Work to be completed:
Can you return, word for word, the records starting at the line containing "What do you" and ending at the line containing "Looking at the", with the pictures left out?

Supplied material:
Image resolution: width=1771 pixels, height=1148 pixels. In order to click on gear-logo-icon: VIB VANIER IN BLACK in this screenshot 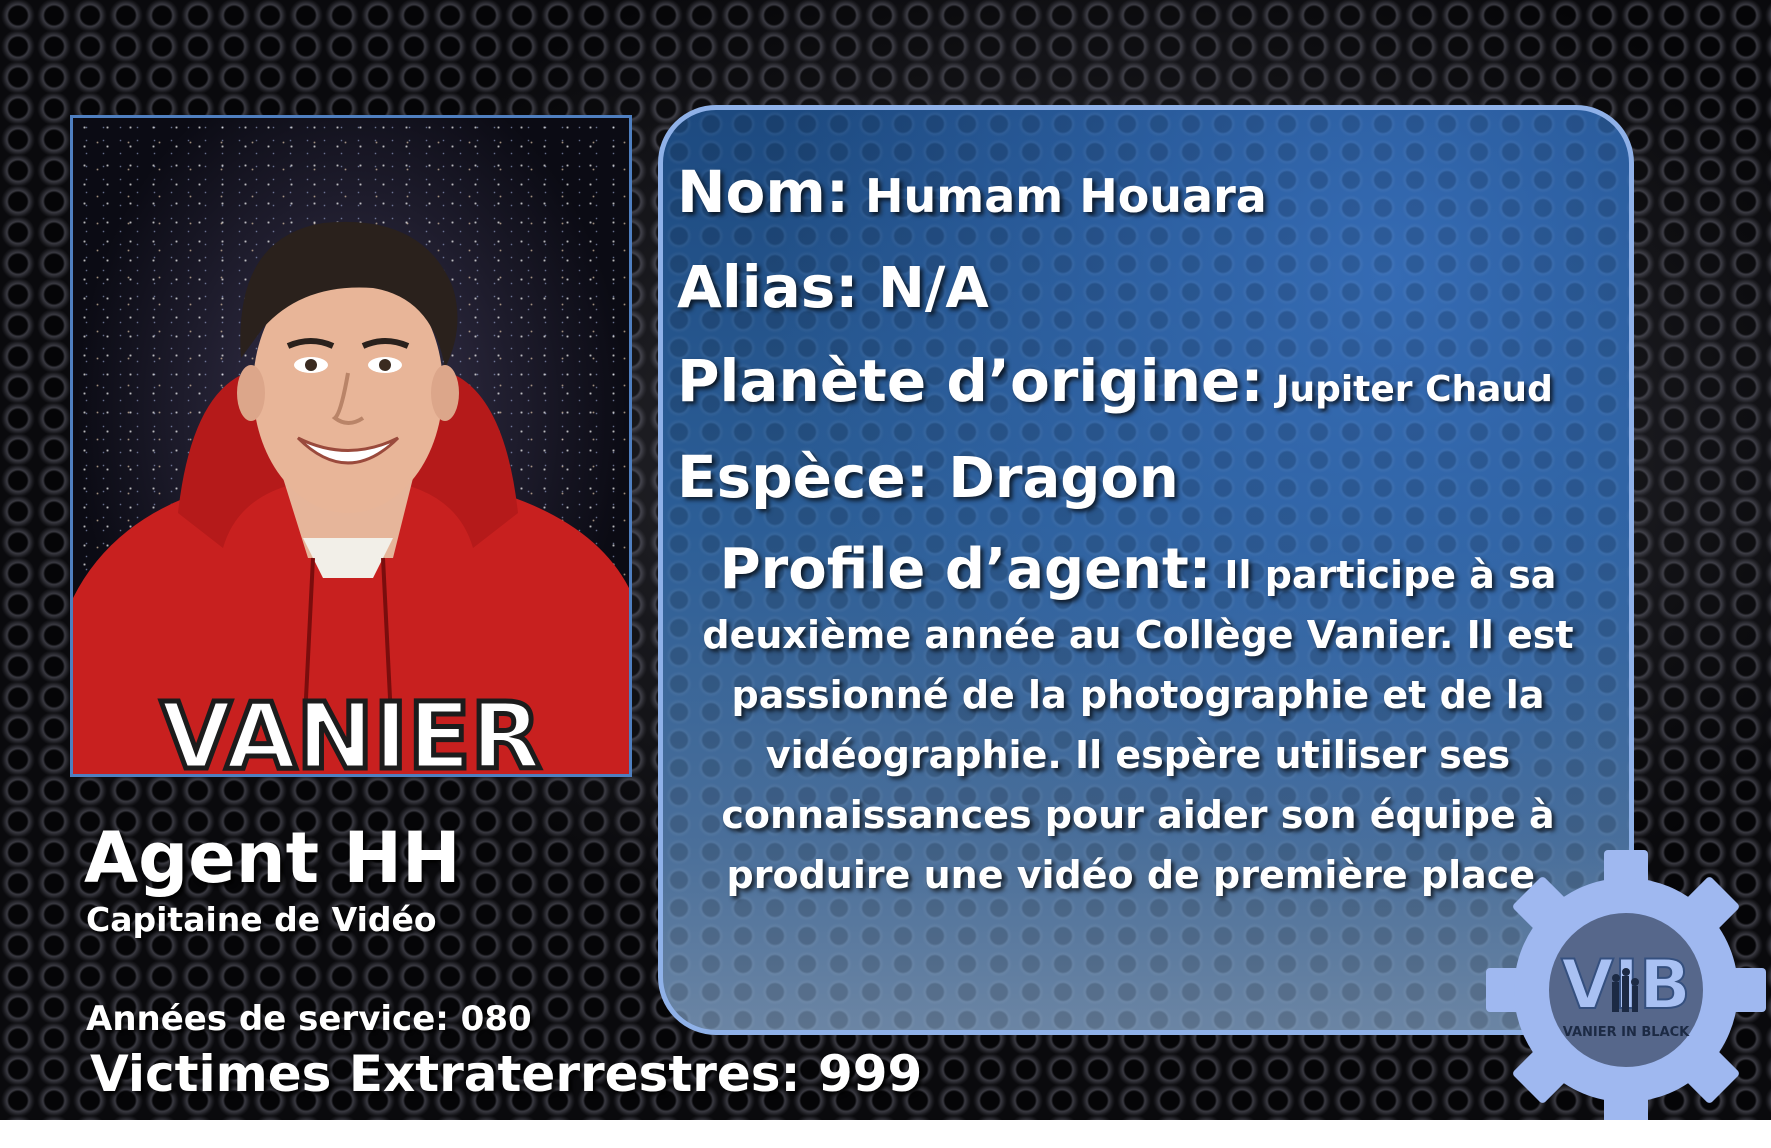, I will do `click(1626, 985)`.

* * *

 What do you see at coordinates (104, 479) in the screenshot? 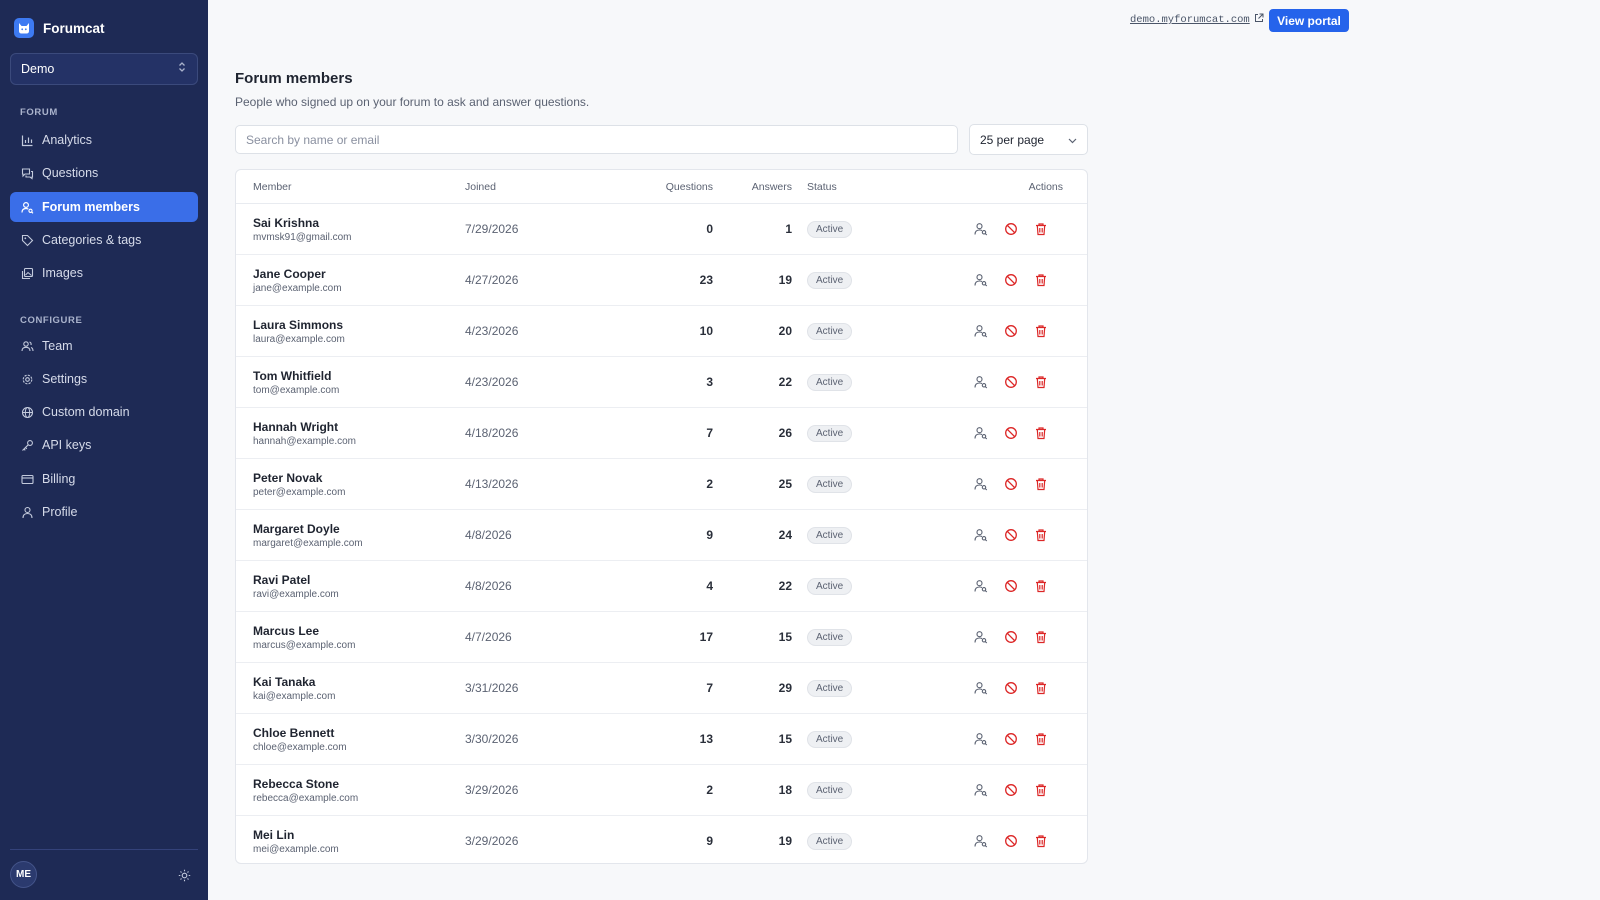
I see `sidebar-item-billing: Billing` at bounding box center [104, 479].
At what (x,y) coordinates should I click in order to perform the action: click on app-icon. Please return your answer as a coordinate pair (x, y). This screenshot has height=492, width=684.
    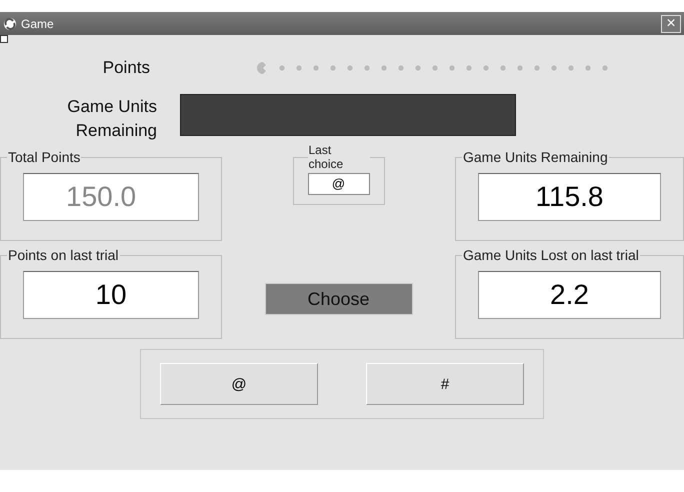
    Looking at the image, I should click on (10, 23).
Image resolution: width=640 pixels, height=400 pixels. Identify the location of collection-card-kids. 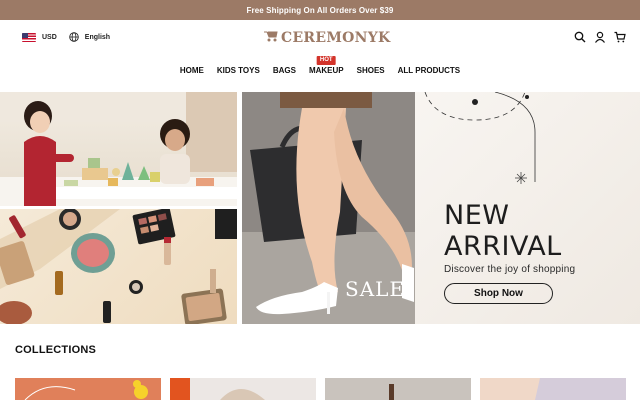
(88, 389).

Solution:
 What do you see at coordinates (104, 479) in the screenshot? 
I see `sidebar-item-billing: Billing` at bounding box center [104, 479].
At what (x,y) coordinates should I click in order to perform the action: click on app-icon. Please return your answer as a coordinate pair (x, y). This screenshot has height=492, width=684.
    Looking at the image, I should click on (10, 23).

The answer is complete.